4.4. Application of CIM Prediction Model in Clinical Practice

Translating clinical research results to clinical applications has been a significant challenge. The clinical decision support system (CDSS) helps doctors improve and enhance the efficiency of decision-making by providing systematic medical knowledge and in-depth analysis of medical records through a human–computer interaction model, thereby improving the quality of medical care [55]. CDSS is a vital bridge to facilitate the translation of clinical research into clinical application.
Considering the application scenarios of the CIM prediction model, we present the final model in the form of CDSS in our hospital HIS. Patients undergo hematological and biochemical tests after admission. The doctor then specifies the current chemotherapy regimen, followed by the system backstage immediately extracting the relevant data, calculating the CIM risk score through the model and outputting it via CDSS. Doctors can make appropriate treatment plans based on the predicted results. Despite the risk score module, the “Management Recommendations” module and the “Historical Trend” module that records the occurrence of CIM in previous chemotherapy cycles can greatly help doctors make better clinical decisions. To better demonstrate how our model works in reality and to further elaborate on the clinical applicability of the model, we ran the model in our hospital HIS to assess the risk of CIM in a particular child. Please refer to the Supplementary Materials (Figure S1) for sample cases and model results output interface.
By applying this approach, firstly, doctors can identify high-risk patients early and adopt appropriate management plans to improve patients’ prognosis.

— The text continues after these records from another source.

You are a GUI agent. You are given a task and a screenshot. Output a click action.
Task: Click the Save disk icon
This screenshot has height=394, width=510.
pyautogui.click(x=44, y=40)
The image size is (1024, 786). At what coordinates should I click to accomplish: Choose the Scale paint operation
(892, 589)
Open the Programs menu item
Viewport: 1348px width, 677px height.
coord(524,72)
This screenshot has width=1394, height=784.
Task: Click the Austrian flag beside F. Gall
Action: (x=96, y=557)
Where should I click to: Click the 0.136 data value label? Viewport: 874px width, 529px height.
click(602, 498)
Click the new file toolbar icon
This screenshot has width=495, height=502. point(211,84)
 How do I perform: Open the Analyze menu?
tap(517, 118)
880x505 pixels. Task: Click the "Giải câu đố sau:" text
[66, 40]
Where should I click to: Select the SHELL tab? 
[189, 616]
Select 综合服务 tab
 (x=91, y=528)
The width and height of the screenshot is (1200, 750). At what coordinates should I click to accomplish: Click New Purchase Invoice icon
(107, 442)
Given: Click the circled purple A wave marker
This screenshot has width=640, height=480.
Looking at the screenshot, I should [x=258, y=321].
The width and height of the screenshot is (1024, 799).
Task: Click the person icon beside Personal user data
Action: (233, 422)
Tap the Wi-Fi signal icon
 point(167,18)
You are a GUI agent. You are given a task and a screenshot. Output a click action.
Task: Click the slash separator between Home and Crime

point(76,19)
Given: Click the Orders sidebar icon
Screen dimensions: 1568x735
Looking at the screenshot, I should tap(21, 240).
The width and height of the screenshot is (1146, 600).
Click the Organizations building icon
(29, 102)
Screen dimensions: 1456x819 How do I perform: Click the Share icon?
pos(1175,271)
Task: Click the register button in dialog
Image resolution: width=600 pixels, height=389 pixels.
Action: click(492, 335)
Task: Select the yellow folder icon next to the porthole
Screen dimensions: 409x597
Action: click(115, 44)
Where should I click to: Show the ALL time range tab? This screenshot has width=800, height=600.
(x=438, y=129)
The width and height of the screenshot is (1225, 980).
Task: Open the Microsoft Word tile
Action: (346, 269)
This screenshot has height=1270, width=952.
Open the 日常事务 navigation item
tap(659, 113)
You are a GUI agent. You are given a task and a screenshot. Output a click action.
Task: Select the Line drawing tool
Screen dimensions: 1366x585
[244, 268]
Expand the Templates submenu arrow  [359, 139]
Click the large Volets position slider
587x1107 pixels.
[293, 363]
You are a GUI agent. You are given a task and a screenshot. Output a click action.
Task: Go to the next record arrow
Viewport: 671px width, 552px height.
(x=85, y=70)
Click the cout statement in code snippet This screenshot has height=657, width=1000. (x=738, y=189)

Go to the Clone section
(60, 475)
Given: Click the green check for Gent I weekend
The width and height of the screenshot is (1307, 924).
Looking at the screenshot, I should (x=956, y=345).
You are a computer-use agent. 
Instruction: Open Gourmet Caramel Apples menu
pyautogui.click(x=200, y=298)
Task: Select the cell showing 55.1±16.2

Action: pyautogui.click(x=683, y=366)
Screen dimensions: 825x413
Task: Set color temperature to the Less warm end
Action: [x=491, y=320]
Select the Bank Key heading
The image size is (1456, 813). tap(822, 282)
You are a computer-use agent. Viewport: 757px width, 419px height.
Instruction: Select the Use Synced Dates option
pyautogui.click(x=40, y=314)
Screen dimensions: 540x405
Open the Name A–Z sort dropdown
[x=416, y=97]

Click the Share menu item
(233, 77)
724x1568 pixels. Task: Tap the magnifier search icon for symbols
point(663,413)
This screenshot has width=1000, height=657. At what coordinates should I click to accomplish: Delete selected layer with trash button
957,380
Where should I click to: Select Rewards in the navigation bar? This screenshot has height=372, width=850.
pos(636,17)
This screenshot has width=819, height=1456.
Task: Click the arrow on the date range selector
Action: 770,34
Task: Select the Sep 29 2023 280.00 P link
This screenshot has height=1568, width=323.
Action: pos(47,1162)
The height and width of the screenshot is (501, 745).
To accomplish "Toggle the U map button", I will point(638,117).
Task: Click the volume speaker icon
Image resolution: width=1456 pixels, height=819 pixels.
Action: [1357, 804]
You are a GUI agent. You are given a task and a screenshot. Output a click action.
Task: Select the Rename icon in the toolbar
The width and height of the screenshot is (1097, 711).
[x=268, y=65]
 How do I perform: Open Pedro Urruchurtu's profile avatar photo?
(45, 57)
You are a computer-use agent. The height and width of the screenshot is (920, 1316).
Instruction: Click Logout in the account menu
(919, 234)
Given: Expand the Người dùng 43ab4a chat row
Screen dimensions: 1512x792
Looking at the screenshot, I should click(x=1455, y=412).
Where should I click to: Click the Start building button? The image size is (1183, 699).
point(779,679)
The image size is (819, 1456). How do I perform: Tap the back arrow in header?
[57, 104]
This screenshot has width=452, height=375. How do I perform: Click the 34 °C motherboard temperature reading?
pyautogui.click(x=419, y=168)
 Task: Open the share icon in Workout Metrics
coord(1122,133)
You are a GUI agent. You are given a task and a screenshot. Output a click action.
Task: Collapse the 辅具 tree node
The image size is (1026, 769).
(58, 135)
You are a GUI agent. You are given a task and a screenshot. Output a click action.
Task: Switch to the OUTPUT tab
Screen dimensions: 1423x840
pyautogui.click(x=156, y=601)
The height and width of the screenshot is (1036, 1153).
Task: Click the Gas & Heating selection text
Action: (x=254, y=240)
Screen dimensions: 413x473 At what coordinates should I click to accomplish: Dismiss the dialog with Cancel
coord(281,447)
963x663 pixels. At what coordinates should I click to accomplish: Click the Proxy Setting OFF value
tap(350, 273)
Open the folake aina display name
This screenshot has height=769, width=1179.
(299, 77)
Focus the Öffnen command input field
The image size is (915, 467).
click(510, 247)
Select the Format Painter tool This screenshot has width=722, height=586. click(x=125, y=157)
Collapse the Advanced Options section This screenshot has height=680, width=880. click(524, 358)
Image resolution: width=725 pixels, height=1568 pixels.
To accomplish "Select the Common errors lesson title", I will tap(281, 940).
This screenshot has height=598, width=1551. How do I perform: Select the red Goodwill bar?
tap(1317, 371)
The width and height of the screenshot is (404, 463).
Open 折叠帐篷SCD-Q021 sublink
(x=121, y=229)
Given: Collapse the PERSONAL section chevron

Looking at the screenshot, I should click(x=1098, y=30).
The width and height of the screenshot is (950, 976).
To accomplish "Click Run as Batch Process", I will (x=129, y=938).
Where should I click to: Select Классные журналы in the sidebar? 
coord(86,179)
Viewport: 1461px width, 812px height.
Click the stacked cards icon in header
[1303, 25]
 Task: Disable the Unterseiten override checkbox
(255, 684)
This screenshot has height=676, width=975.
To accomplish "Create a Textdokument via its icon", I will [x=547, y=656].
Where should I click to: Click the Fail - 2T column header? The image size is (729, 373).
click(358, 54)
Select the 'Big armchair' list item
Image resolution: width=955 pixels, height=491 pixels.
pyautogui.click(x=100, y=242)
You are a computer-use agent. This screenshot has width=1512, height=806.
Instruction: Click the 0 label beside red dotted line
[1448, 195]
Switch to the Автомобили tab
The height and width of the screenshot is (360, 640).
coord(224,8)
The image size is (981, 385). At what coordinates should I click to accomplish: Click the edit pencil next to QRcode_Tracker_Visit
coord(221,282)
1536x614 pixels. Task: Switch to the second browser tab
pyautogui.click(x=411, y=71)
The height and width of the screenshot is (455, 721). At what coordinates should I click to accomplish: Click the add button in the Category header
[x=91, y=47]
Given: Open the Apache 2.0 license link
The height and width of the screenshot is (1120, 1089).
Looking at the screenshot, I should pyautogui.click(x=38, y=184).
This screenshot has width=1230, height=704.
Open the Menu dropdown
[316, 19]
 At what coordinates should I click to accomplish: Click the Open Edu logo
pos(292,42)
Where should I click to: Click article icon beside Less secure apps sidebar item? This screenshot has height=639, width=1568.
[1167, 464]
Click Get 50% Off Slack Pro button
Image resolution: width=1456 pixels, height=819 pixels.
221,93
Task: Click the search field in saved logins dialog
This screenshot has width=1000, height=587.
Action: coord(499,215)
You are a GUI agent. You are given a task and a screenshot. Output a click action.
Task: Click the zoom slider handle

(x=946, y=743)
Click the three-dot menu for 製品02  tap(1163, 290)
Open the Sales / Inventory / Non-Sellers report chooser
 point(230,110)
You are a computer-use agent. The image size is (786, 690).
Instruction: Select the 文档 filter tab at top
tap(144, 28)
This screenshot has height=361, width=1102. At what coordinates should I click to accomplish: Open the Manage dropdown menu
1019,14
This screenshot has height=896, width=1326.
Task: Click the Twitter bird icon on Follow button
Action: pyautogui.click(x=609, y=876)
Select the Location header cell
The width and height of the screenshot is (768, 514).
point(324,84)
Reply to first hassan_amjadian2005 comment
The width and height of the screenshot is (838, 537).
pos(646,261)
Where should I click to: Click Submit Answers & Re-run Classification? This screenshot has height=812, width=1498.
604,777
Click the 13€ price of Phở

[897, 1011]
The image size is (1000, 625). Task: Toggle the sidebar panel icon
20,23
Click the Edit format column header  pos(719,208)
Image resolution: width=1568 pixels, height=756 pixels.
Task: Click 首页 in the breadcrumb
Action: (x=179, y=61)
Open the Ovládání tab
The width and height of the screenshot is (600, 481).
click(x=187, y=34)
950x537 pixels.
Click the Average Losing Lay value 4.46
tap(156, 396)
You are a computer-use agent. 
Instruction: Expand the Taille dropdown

Secondly, the model calculations and results output are carried out automatically by the system backstage, eliminating the inconvenience of other predictive modeling tools requiring manual data input for the corresponding variables. Thirdly, the relevant data of CIM occurrence in each admission will be automatically stored in the system, which will be helpful for other related clinical studies in the future. All of the above fully reflect the practicability, accessibility, and high predictive efficiency of our model in clinical application.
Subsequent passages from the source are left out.